I’ve not lived cautiously. I have friendships with women. I touch them. I’ve been more careful in school than I was in the parish, where everyone knows me. It’s different now because someone can come to my office and we can have a deep talk and the next day I won’t know his or her name. That didn’t happen in a church setting. So I’m more careful now. But I’m not obsessive. These are my friends. Touch is a human thing, not just a sexual thing. It is dehumanizing to deny touch. Is sex a contagious disease? Sex is a danger, but money is a danger too. Do you refuse to take a salary because money is a danger? (HT Dan Brennan; follow the link to see whose being quoted)
Actually, it might be obvious (from the title of my post) that the one quoted is none other than Eugene Peterson. I thought knowing who said it might make a difference for some of us.
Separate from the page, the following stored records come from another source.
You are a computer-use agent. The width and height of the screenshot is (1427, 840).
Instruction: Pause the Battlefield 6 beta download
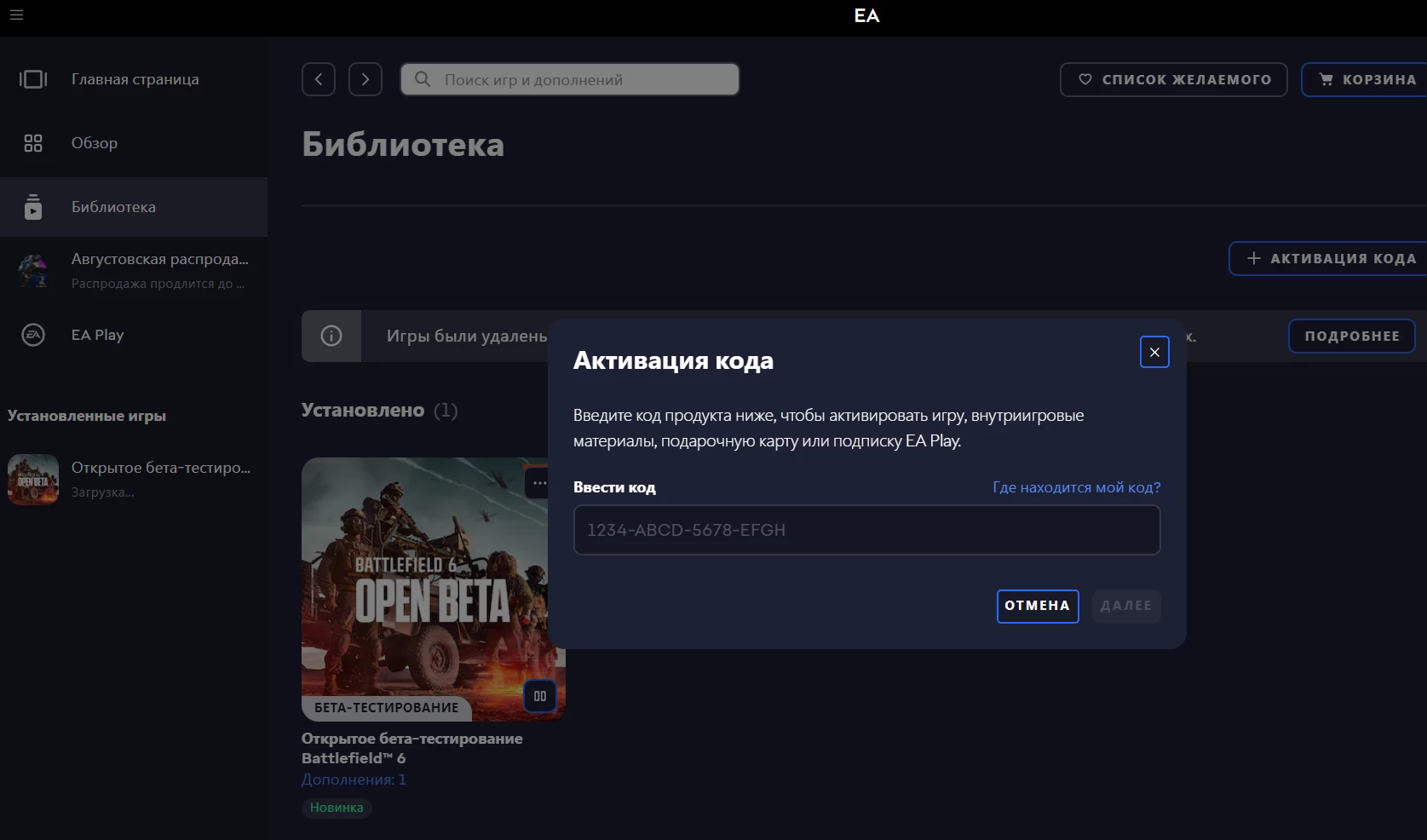pyautogui.click(x=540, y=696)
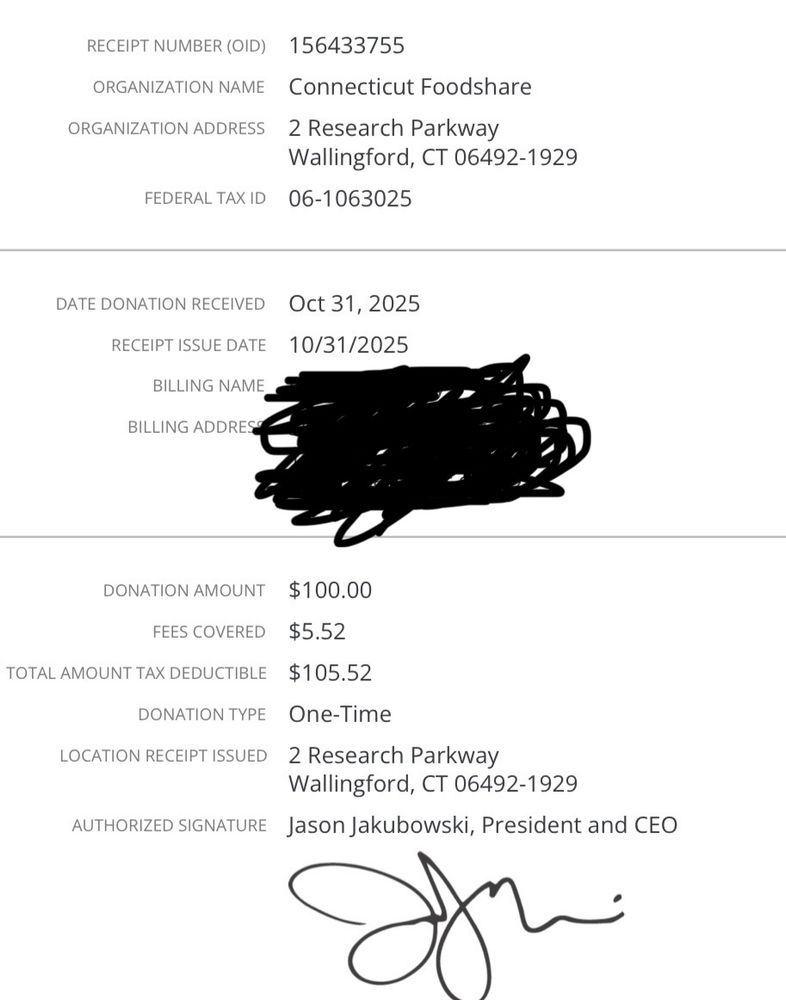
Task: Click the $5.52 fees covered value
Action: click(x=317, y=631)
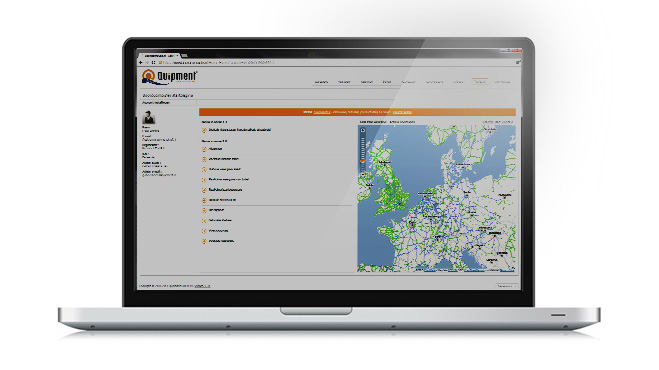Open the dropdown in the footer corner
The image size is (659, 370).
coord(506,286)
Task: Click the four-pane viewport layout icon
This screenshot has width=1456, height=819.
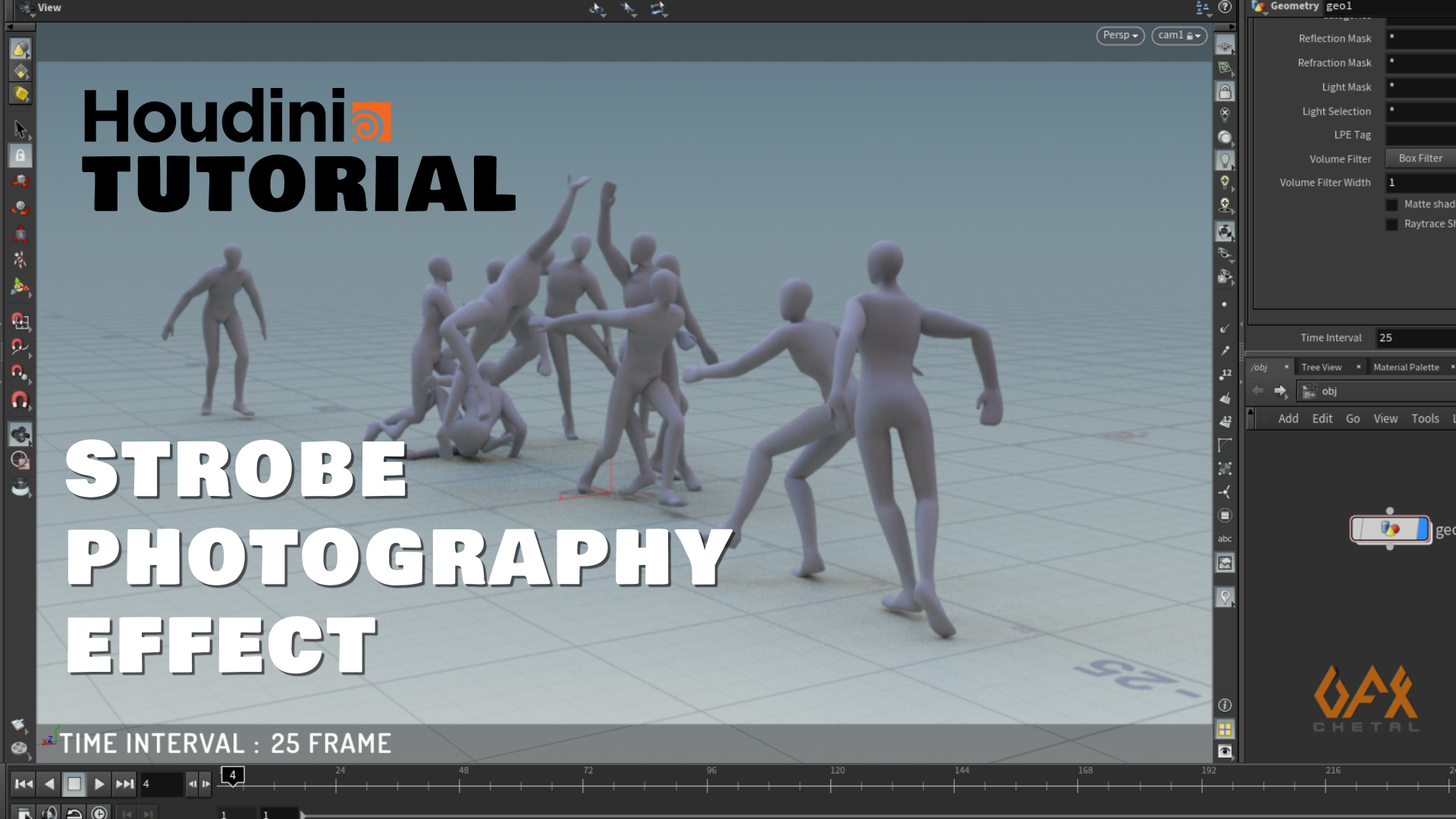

Somebody of his stature and (albeit) low-profile-popularity gets away with saying “crazy” stuff like that. Not like myself or some other relatively young and inexperienced male.
About Money and Sex
I’ve always thought, referencing Peterson’s last two sentences in the quote above, that sex and money should be considered along side each other in our thinking. Inevitably evangelicals of my tradition tend to highlight and name specific sexual sins and ignore or leave up to the person to decide about particular economic or money-related sins (other than tithing, of course). I remember a sermon that was preached one Sunday using a Pauline text. The preacher employed a very insightful discourse on how sexual immorality (combined with Paul’s list of other “interrelated” sins) were “improper” for God’s holy people. Strangely, though, he discussed all but one sin in Paul’s list. Somehow, whether by intention or not, greed was neither mentioned nor given a culturally specific name. It just got skipped over. And this seems to happen pretty often. I’ve never heard a sermon, for example, decrying the sin of investing (whether with stocks or in blind consumption) in greedy corporations like WalMart or AIG. But I have heard many sermons which seem to nail down sexual sin once and for all–pre-marital sex, homosexuality, abortion, pornography, cross-gender friendships, etc.
If our mission is to be holistic and complete, than Jesus’ message of grace must transform private as well as community interests, including the powerful influence of both money and sex. An interesting and provocative treatment on this very subject is the title essay in Wendell Berry’s Sex, Economy, Freedom, and Community. I definitely recommend borrowing it from the library.